Another result is the predominance of equilibrium models to study these different orders. An equilibrium model might make sense if the spontaneous order being studied is in pure isolation, but the minute another order comes in contact with it, the steady-state equilibrium system is thrown into a far-from-equilibrium state. (And I am making a generous assumption, given the fact that I do not believe that equilibrium is necessarily the best way to understand any order, given the presence of bipolar feedback in every self-organizing process.)
Certain institutions can act as stabilizing elements in a spontaneous order, providing a predominantly negative feedback environment that will drive the system toward equilibrium. The German-style university system may be precisely such an institution. Indeed, once the initial rounds of creativity which emerged from the university reforms settled down, we have seen what can only be described as a very stable realm of philosophy in the United States, Britain, and Germany for many long decades. The exception has been France, where the German university system was never adopted. The result is that philosophy and literature have overlapped more:
The bases and products of philosophy and of literature have usually been distinct. The networks of these two kinds of intellectuals have touched on occasion; a very small number of individuals have overlapped both networks and produced memorable work in both genres. Most have been successful in only one attention space or the other; nevertheless, something is transmitted structurally, for where the networks of philosophers and literary practitioners have connected, the result has been to energize outbursts of creativity in either field. (Randall Collins, The Sociology of Philosophies, 755)The "something" being transmitted structurally is the far-from-equilibrium state that comes about from two orders coming into contact with each other. Each order has a disequilibrating effect on the other orders, resulting in creative bipolar feedback. The French Existentialist and postmodernist movements are great examples of this sort of thing, since the main players in each were either hybrid writers themselves (Sartre wrote plays, fiction, and poetry as well as philosophy) or were heavily influenced by literature if they were philosophers or philosophy if they were literary writers.
Collins also points out that when philosophers primarily write for a writer's market rather than within universities, they become more political. Part of this is from the demands of the writer's marketplace. Universities promote high levels of abstraction in philosophy, but the popular reading public will not put up with it. Thus philosophers writing for more popular readers tend to deal with more pedestrian topics, like politics. This is why the Existentialists and postmodernists have typically been more radical in their politics than even university political philosophers like Habermas. We can also perhaps begin to see why French philosophy has found a home in American English literature departments (rather than our philosophy departments).
Given all of this, we should expect to see, as universities undergo reform in response to the internet and online universities, a new round of creativity in philosophy (and other fields dominated by the German university system).
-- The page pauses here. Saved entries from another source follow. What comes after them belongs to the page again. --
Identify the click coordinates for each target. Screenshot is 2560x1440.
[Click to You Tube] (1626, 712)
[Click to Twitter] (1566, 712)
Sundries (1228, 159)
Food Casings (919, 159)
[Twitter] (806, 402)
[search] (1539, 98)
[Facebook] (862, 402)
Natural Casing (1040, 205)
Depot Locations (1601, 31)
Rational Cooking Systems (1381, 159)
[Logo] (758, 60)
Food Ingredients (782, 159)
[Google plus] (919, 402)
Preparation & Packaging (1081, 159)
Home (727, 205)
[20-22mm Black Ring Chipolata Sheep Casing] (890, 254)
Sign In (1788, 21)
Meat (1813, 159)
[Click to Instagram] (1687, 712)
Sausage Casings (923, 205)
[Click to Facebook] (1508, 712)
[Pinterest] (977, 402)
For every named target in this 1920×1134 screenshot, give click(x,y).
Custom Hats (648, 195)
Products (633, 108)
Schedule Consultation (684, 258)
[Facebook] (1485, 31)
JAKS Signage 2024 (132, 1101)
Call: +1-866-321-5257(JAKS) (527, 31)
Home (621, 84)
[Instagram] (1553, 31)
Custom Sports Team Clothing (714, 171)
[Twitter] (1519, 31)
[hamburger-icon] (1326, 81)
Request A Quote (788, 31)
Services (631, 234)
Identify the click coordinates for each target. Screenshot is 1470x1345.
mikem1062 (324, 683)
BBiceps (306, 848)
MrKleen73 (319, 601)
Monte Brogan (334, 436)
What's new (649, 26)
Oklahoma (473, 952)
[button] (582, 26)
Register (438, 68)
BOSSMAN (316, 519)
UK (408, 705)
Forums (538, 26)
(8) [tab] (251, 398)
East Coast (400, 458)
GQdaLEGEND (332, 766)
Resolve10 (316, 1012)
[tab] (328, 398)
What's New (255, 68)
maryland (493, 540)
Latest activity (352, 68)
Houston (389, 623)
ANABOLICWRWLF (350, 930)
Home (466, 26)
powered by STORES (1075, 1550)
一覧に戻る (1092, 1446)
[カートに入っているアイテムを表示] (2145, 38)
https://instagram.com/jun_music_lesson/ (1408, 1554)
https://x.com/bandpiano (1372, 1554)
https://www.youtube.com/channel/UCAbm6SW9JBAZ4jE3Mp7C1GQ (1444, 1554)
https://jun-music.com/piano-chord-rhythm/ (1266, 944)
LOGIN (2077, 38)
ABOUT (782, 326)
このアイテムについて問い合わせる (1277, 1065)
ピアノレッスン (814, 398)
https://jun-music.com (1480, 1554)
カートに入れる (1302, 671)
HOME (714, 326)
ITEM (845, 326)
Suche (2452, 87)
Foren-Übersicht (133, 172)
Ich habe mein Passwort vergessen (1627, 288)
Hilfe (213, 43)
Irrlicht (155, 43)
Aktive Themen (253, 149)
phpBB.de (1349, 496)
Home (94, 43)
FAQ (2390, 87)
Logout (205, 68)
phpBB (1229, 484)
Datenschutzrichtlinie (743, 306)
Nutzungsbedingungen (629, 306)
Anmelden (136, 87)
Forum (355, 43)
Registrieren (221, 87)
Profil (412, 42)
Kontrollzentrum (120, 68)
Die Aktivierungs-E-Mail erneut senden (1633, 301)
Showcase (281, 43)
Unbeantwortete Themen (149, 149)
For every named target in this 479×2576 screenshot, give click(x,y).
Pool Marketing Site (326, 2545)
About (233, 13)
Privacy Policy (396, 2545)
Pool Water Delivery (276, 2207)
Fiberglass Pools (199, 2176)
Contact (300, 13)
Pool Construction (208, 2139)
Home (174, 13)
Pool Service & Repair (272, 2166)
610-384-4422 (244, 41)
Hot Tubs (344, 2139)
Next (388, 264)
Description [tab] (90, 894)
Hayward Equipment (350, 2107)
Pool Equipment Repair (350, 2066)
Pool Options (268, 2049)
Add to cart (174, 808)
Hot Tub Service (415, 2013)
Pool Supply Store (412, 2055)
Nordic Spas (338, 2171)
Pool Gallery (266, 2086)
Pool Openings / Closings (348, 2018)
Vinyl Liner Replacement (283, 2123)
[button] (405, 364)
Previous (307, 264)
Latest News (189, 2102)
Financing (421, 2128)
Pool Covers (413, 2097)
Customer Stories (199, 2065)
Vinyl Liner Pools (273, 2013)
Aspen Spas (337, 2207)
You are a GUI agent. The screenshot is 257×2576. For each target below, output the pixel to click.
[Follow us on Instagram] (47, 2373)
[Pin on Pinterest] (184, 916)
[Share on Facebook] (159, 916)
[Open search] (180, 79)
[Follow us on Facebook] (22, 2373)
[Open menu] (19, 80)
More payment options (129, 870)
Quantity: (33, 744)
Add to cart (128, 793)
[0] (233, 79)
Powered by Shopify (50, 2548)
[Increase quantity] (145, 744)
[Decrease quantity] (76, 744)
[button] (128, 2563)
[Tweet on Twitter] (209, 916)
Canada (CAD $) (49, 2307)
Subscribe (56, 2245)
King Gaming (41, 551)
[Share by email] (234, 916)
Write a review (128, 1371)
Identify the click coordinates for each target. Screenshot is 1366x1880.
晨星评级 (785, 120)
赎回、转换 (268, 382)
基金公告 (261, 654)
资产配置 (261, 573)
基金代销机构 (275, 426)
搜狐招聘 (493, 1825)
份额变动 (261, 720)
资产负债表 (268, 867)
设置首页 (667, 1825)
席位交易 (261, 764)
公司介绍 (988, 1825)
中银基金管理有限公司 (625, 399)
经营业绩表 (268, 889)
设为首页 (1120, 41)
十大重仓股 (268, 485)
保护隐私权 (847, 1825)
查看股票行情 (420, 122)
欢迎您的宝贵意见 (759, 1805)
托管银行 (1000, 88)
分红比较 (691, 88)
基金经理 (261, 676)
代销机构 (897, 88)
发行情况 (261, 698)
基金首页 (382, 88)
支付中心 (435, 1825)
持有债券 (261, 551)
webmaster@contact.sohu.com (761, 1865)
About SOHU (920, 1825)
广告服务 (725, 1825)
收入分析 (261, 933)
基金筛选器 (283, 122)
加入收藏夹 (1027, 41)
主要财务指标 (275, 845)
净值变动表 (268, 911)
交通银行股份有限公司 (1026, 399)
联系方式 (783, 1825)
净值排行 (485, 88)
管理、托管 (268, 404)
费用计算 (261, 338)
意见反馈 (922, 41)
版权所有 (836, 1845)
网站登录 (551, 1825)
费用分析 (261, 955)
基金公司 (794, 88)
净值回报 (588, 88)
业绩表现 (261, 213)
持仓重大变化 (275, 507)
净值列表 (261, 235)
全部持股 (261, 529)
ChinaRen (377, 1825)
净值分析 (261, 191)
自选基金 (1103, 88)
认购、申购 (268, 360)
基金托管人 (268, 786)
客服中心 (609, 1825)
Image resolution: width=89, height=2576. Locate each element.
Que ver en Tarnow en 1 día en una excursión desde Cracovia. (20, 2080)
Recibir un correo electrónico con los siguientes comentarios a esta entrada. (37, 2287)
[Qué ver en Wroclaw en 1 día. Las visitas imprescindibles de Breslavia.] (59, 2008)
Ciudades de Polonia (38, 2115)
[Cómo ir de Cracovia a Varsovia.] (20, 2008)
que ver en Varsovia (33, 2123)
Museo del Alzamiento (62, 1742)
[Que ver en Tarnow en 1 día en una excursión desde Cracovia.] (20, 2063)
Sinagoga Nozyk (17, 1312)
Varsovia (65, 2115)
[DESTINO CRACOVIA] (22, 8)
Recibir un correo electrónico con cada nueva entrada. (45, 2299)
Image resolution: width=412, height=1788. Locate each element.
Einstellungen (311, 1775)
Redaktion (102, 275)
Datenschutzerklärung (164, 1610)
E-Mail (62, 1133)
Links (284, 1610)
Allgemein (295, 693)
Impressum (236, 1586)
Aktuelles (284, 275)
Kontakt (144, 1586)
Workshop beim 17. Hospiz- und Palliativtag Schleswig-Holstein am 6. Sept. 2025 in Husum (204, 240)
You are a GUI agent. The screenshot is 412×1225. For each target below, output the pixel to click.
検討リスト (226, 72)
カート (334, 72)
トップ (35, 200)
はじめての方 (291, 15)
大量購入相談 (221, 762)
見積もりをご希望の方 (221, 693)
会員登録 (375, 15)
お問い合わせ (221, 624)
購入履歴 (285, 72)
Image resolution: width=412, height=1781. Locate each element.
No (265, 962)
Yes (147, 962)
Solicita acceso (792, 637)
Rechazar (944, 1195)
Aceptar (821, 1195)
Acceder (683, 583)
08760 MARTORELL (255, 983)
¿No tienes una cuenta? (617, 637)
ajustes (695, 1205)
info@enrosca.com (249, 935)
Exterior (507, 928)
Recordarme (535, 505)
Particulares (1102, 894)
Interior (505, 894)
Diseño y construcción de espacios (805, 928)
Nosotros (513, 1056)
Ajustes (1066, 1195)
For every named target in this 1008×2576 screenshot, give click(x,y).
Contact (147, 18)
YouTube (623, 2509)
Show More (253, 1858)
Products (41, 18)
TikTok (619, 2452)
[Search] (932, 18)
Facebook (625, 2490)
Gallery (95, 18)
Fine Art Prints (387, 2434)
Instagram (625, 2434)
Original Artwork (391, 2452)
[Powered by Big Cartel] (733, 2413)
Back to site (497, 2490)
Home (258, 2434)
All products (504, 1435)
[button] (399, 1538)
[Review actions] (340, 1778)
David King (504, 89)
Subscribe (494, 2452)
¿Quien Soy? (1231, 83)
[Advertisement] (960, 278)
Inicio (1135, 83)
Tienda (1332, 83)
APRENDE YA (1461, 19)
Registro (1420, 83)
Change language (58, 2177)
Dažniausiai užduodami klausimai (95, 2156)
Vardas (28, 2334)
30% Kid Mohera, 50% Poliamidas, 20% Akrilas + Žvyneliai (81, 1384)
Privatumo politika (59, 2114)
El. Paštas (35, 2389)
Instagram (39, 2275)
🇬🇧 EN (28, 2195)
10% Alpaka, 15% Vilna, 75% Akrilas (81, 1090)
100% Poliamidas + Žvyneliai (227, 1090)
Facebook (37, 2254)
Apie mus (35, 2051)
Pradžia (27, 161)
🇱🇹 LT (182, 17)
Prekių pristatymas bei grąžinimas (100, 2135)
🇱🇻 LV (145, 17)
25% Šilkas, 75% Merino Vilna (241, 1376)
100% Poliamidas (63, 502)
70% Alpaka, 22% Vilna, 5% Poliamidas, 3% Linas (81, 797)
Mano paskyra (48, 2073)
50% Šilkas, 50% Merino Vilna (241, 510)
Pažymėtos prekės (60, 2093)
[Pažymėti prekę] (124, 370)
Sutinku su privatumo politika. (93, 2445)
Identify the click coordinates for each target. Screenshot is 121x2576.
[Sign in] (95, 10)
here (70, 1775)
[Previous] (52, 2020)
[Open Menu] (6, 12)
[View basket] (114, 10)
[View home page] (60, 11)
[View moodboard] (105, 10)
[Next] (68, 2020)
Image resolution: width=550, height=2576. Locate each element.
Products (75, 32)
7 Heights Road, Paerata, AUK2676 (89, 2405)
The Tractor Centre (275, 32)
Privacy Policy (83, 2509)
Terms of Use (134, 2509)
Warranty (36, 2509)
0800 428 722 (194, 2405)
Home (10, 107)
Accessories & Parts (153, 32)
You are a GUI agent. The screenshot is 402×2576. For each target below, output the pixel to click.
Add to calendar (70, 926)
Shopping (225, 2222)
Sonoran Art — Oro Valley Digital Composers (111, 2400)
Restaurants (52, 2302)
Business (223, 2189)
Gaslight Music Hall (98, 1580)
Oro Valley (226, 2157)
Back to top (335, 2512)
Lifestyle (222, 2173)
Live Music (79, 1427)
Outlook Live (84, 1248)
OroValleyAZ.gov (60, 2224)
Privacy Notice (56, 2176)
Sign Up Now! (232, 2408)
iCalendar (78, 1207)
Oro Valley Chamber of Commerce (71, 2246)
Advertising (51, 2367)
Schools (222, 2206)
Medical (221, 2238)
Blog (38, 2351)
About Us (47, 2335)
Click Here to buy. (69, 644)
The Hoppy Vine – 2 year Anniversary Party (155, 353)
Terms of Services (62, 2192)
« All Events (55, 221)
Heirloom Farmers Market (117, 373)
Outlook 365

We should also expect, however, considerable resistance from those who are comfortably entrenched in that system and prefer the stability and predictability of a philosophical system at equilibrium. But this, too, will contribute to creativity, as conservative retrenching has always done in the past.
In the end, there is a role for those who study each of the spontaneous orders in isolation -- but we have to be aware of the dangers, too, of doing so. Economists can mistakenly believe the market economy as a whole is properly studied as a steady-state equilibrium system, meaning they have to consider money to be neutral and technology to be an external shock, when in fact insofar as they are studying the catallaxy in combination with money/finance and technological innovations, what they are studying is a far-from-equilibrium process in which money is non-neutral and technological innovation is an inseparable part of the system. The catallaxy is not the market economy -- it is but a part of it, even if an important part. But it is almost exclusively the catallaxy economists study, and it is almost exclusively the catallaxy economists consider to be the market economy. And even then, it is rarely a catallaxy that takes place in time and space.
The same dangers can come from studying any of the orders in isolation from the others. Yet, this is a danger well worth risking in order to gain understanding of each. The disciplinary scholars are responsible for understanding their own realms; the interdisciplinary scholars are responsible for making the connections among them. More than that, there are dangers of only working within a given order, ignoring the presence of the rest. The artist, writer, philosopher working in isolation is producing work that can only be appreciated by those who also work primarily in those orders -- thus we get art about art, literature about literature, and philosophy about philosophy -- a kind of sociopathy only appreciated by those who also work in those orders, even as those who live more healthy lives, in multiple orders and, thus, in civil society, create works that matter to the rest of civil society.